The bodies of at least 46 people were initially found in the tractor-trailer in the sweltering Texas heat, officials said. Sixteen others, including four children, were hospitalized, San Antonio Fire Chief Charles Hood said. On Tuesday morning, Mexican President Andrés Manuel López Obrador said the death toll had risen to 50. He said 22 of the dead were Mexican nationals, while seven were from Guatemala and two from Honduras. The nationalities of the remaining 19 people had yet to be confirmed.
The report added that following the discovery of the truck, three people were taken into custody.
It’s not surprising that Texas Gov. Greg Abbott commented on the developments. What was surprising was what the Republican had to say.
“These deaths are on Biden,” Abbott wrote on Twitter. “They are a result of his deadly open border policies. They show the deadly consequences of his refusal to enforce the law.”
Right off the bat, part of the problem with the GOP governor’s pitch is the failure in logic. If the Biden administration had “open border policies,” human smugglers wouldn’t have packed dozens of migrants into a truck as part of a scheme to enter the United States illegally.
In other words, if there were an open border, the migrants would’ve taken advantage of that, rather than put their lives at risk. They wouldn’t have paid smugglers to pack them into a container. The tragic story serves as a reminder that Abbott’s principal talking point isn’t true, even as he brings attention to the evidence that discredits his own claim.
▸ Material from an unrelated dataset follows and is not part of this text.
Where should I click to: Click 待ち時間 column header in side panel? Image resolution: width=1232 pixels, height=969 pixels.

What’s more, incidents like these occurred long before President Joe Biden took office. During Donald Trump’s presidency, for example, there was a similarly deadly incident, also near San Antonio, in which 10 migrants died after being trapped inside a truck.
I can’t find evidence of any prominent political figure, in either party, responding to their deaths by saying, “These deaths are on Trump.”
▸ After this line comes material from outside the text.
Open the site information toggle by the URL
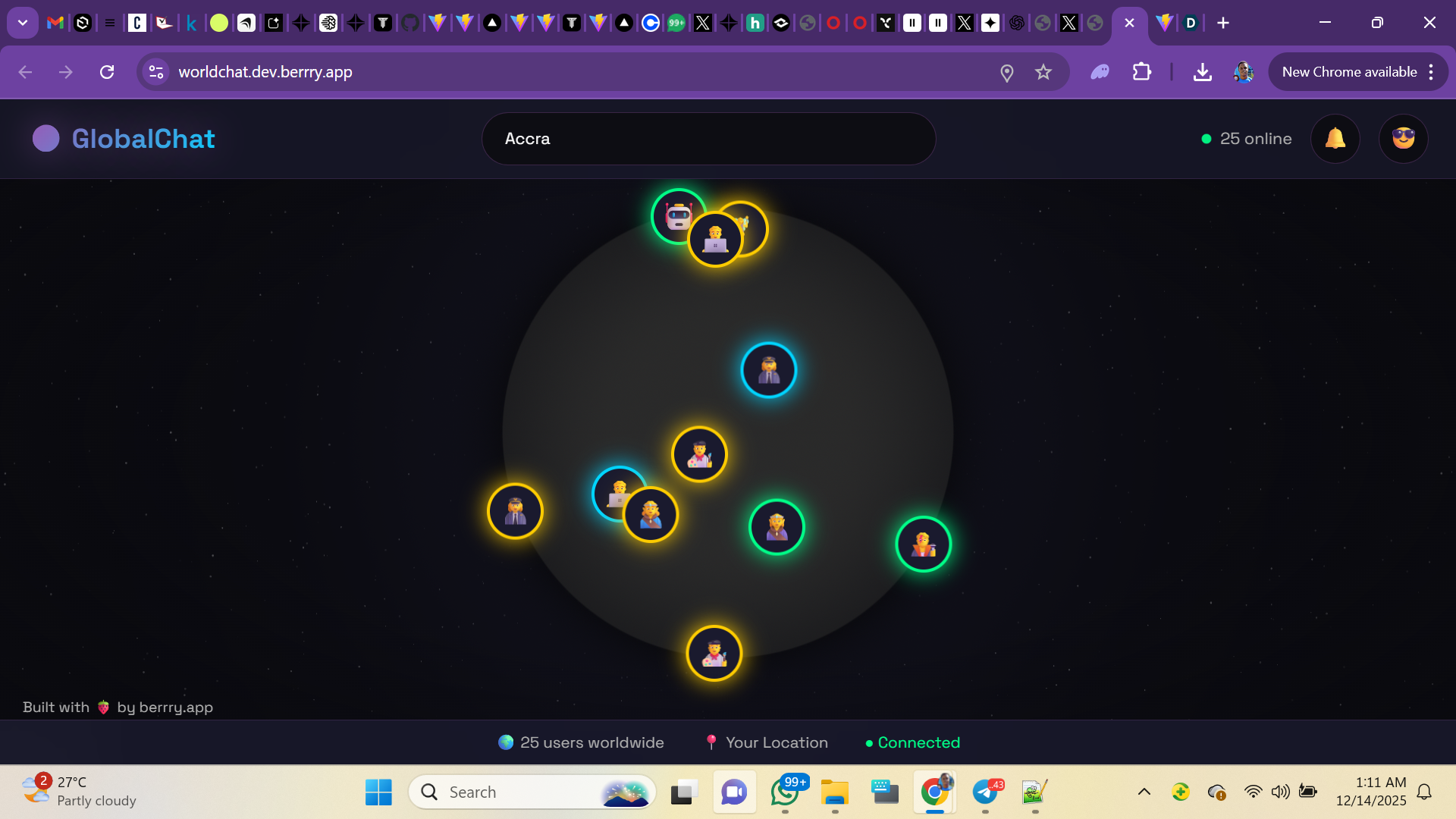 click(x=156, y=72)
In 2003, as The Dallas Morning News noted, the bodies of 19 migrants were also found in a sweltering truck southeast of San Antonio. It doesn’t appear to have occurred to anyone to issue a public statement saying, “These deaths are on Bush.”
But even putting these relevant details aside, think about the perspective of a politician who learns of the deaths of dozens of human beings, and immediately responds, not with condolences, but with cheap and deceptive rhetoric intended to shift the blame to a White House.
Look, I realize it’s an election year. Abbott is running for re-election, there are rumors he has national ambitions, and there’s at least some evidence that the governor’s polling lead over former Rep. Beto O’Rourke is narrowing. The Texas Republican has an incentive to peddle red meat to his base and not worry too much about facts or propriety.
But that doesn’t make Abbott’s response any easier to defend.
After mass shootings, when Democrats recommend policies intended to prevent future deaths, Republicans routinely claim that Democrats are trying to “politicize” and “exploit” tragedies. Do those same Republicans have a problem with Abbott’s response to the deaths of 50 migrants?